REQUESTS:
**a)** In the patch to process_posthoc_cpx_depth_regenotyping.py, which module is newly imported?
**b)** Using the patch to process_posthoc_cpx_depth_regenotyping.py, explain why clean_up_intervals skips a query_record whose merged_vid is already in visited_vids.
**c)** Proceed with the patch to process_posthoc_cpx_depth_regenotyping.py from the point where it stops.

From d7ea80226e83ec69829eb0f62bd44a773aca68b0 Mon Sep 17 00:00:00 2001
From: Mark Walker <markw@broadinstitute.org>
Date: Fri, 14 Jun 2024 13:13:01 -0400
Subject: [PATCH] Finish addressing comments

---
 .../process_posthoc_cpx_depth_regenotyping.py | 73 ++++++++++---------
 1 file changed, 39 insertions(+), 34 deletions(-)

diff --git a/src/sv-pipeline/04_variant_resolution/scripts/process_posthoc_cpx_depth_regenotyping.py b/src/sv-pipeline/04_variant_resolution/scripts/process_posthoc_cpx_depth_regenotyping.py
index 6e2626ead..8b63e6073 100644
--- a/src/sv-pipeline/04_variant_resolution/scripts/process_posthoc_cpx_depth_regenotyping.py
+++ b/src/sv-pipeline/04_variant_resolution/scripts/process_posthoc_cpx_depth_regenotyping.py
@@ -2,6 +2,7 @@
 
 import argparse
 import gzip
+import logging
 import sys
 
 from collections import Counter
@@ -320,6 +321,7 @@ def _count_del_dup_wt(variants_list, samples, control_cn):
 
 def clean_up_intervals(genotype_counts, intervals_list_dict, genotype_counts_tree_dict):
     visited_vids = set()  # Only visit each unique extended vid (w/ interval info)
+    cleaned_genotype_counts = dict()
     for query_record in genotype_counts:
         if query_record.merged_vid in visited_vids:
             continue
@@ -354,14 +356,19 @@ def clean_up_intervals(genotype_counts, intervals_list_dict, genotype_counts_tre
                         cnv_assessment = "TOO_SMALL"
                     else:
                         cnv_assessment = "WT"
-                    yield CleanedVariantIntervalRecord(interval_chrom, interval_start, interval_end,
-                                                       interval_type, matching_record.vid, matching_record.sv_type,
-                                                       matching_record.cpx_type, matching_record.carrier_del,
-                                                       matching_record.carrier_wt, matching_record.carrier_dup,
-                                                       matching_record.control_del, matching_record.control_wt,
-                                                       matching_record.control_dup,
-                                                       matching_record.diff_case_control_del_frac,
-                                                       matching_record.diff_case_control_dup_frac, cnv_assessment)
+                    record = CleanedVariantIntervalRecord(interval_chrom, interval_start, interval_end,
+                                                          interval_type, matching_record.vid, matching_record.sv_type,
+                                                          matching_record.cpx_type, matching_record.carrier_del,
+                                                          matching_record.carrier_wt, matching_record.carrier_dup,
+                                                          matching_record.control_del, matching_record.control_wt,
+                                                          matching_record.control_dup,
+                                                          matching_record.diff_case_control_del_frac,
+                                                          matching_record.diff_case_control_dup_frac, cnv_assessment)
+                    if record.vid not in cleaned_genotype_counts:
+                        cleaned_genotype_counts[record.vid] = [record]
+                    else:
+                        cleaned_genotype_counts[record.vid].append(record)

DATA SEGMENT:
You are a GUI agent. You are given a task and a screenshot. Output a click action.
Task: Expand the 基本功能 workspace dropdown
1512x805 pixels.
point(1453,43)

THE ANSWERS:
**a)** The logging module.

**b)** The comment on visited_vids says that each unique extended vid, with its interval info, should be visited only once. A record whose merged_vid has already been added to that set has been handled, so the loop moves on to the next one.

**c)**
+    return cleaned_genotype_counts
 
 
 def parse_ends(vcf_path: Text) -> Dict[Text, int]:
@@ -398,20 +405,13 @@ def parse_ends(vcf_path: Text) -> Dict[Text, int]:
     return end_dict
 
 
-def read_vcf(vcf_path, cleaned_genotype_counts):
+def read_vcf(vcf_path, cleaned_genotype_counts_vids):
     end_dict = parse_ends(vcf_path)
-    vids = set([r.vid for r in cleaned_genotype_counts])
     with VariantFile(vcf_path) as f:
-        return {r.id: VcfRecord(r, end_dict) for r in f if r.id in vids}
+        return {r.id: VcfRecord(r, end_dict) for r in f if r.id in cleaned_genotype_counts_vids}
 
 
 def final_assessment(cleaned_genotype_counts, variants_to_reclassify):
-    # Group records by vid, ie dictionary of vid: list of records
-    genotype_counts_dict = dict()
-    for record in cleaned_genotype_counts:
-        if record.vid not in genotype_counts_dict:
-            genotype_counts_dict[record.vid] = list()
-        genotype_counts_dict[record.vid].append(record)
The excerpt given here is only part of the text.